Calm & Clear Conversations with your Partner

Notice how you instantly react to what your partner
has said or done based on their delivery?

Calm and clear communication can make or break how you connect with your partner. 

To communicate clearly and calmly
with your partner conveys
Curiosity and a
to be open and non-judgemental.

Possibly your partner’s body language, repeated phrases or words they use turn you right off BUT there’s so much more happening under the surface for both of you.

In coaching sessions I observe how partners communicate with each other. Sometimes their disconnection of communication (or cause of their arguments) can be based from their delivery of body language, phrases or words they use.  It may possibly come across to their partner as judgemental, demanding, projecting or belittling.  Their partner may not be aware of it, this goes vice versa too.

However, there’s so much more underlying that’s not being spoken about and instead it comes out in this distorted version of a conversation.

Some partners believe the louder or more firmly they express themselves they get what they want.  This aggressive communication may get them what they want, but at the cost of not receiving respect, warmth and love from their partner.  This flatten-the-other person style of communication can create withdrawl, resentment and possibly dishonesty between partners, which can slowly over time chip away at the relationship.

The way partners communicate between each other is often a reflection of:

1.  Personal interpretations, thought patterns and beliefs. 

Everyone has their own way of interpreting body language, behaviours and what they perceive things to be based on their own personal beliefs, life experiences and relationship experiences.  It’s no wonder when we meet our partner, these personal attributes will be challenged because our partner will have difference ways of communicating and perspectives to ours.  Differences are okay and normal, in fact it’s what keeps a relationship exciting, expanding but can also keep it on the edge if communication isn’t kept in safe and accepting of one another’s differences.  

2.  Personal projection of unspoken stresses and/or unresolved past experiences. 

Partners experience their own stresses differently, this too is a personal inner perspective based on their beliefs and expectations.  When partners are going through heightened stresses such as; work, running a business, family commitments, a career, financials, in-laws (and the list goes on) they can lash out at each other through projecting unsavory words, demands, judgements etc.  This instantly creates a disconnect between a couple and can lead to defensive behaviours and before they know it, they’ve gone right off track from the original topic they were talking about.  Others times, couples can bring into the conversation something that happened in the past to add fuel to conversation, it may be related or not.  Unresolved issues can also play out in present conversations and distort conversations. 

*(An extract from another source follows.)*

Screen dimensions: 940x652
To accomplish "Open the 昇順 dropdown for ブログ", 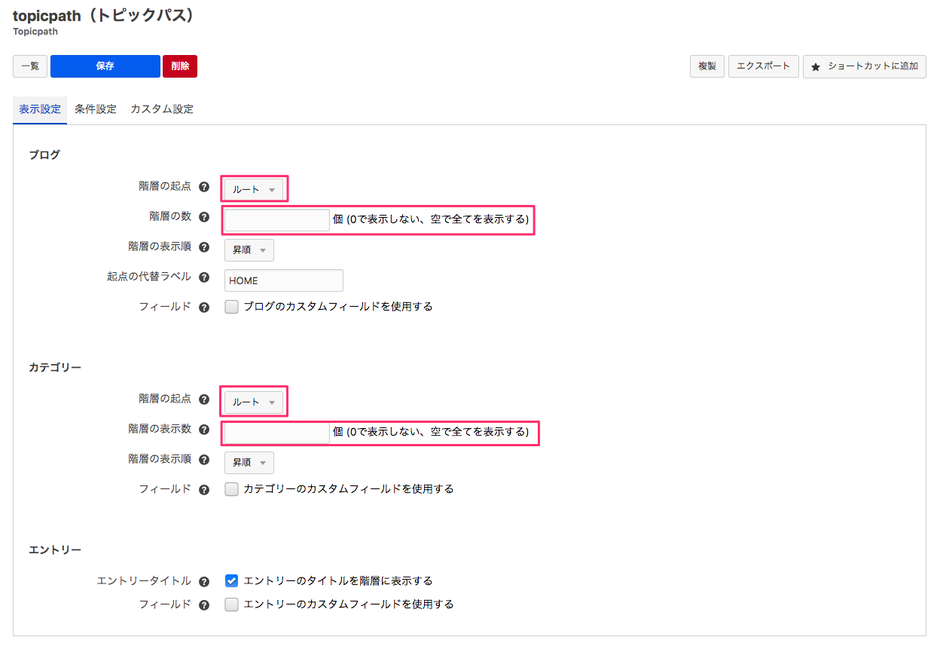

BUT… it doesn’t have to be this way.


1.  Slow down, communicate more calmly and keep conversations on track

By actively listening and repeating back to your partner what you’ve heard, keeps the topic on track, avoids personal judgement and allows your partner to feel heard and validated.  This creates your safe container of a flow between you both.  In listening without interrupting, repeating back to clarify, being curious in asking questions and all the while you’re comforting your partner by being present and accepting them just as they are.

2.  Express truth without being shutdown. 

Use ‘I’ statements (eg ‘I think…’ ‘I feel…’, ‘The story that goes through my mind is…’) keeps you expressing your truth without expecting your partner to read your mind.  There’s no assuming here when truth is being shared.  Using this approach allows partners to express their concerns or external stresses they’re experiencing, rather than letting it build up and then projecting their frustrations onto their partner.  By expressing your truth has a 3 win outcome.  You’re being authentic even in your most vulnerable and distressing moments.  Your partner has insight into what’s happening for your and is able to offer you comfort and encouragement.  Finally, this sharing of truth creates a closer and more genuine connection between you and your partner.  

3.  Use positive phrases, words and approachable body language.

Using non-directive phrases and words can impact the response you’ll get from your partner.  For example using ‘I would like…’ instead of ‘You should…’.  ‘Should’s’ place an expectation, obligation or pressure, whereas ‘I would like’ is a more gentle way of speaking from yourself instead of making the directive ‘should’ from your partner.  This also avoids defensive behaviour starting up.  Using open body language and a friendly tone of voice creates a positive response from your partner too.  For example softening your voice tone, easing your facial expression with soft kind eyes, using open arm gestures whilst communicating instead of crossed arms and legs.

4.  Better understanding of oneself and their partner. 

By maintaining new ways of clearly communicating with calm and truth, creates regular habits of connecting with your partner.  Through expressing your truth in the moment and using positive words and body language, allows you and your partner to further expand your understanding of each other and become more in tune with each other.  

When couples have created this safe container of having conversations, they are better equipped with bringing up unresolved issues to work through and possibly to work through in supportive coaching sessions.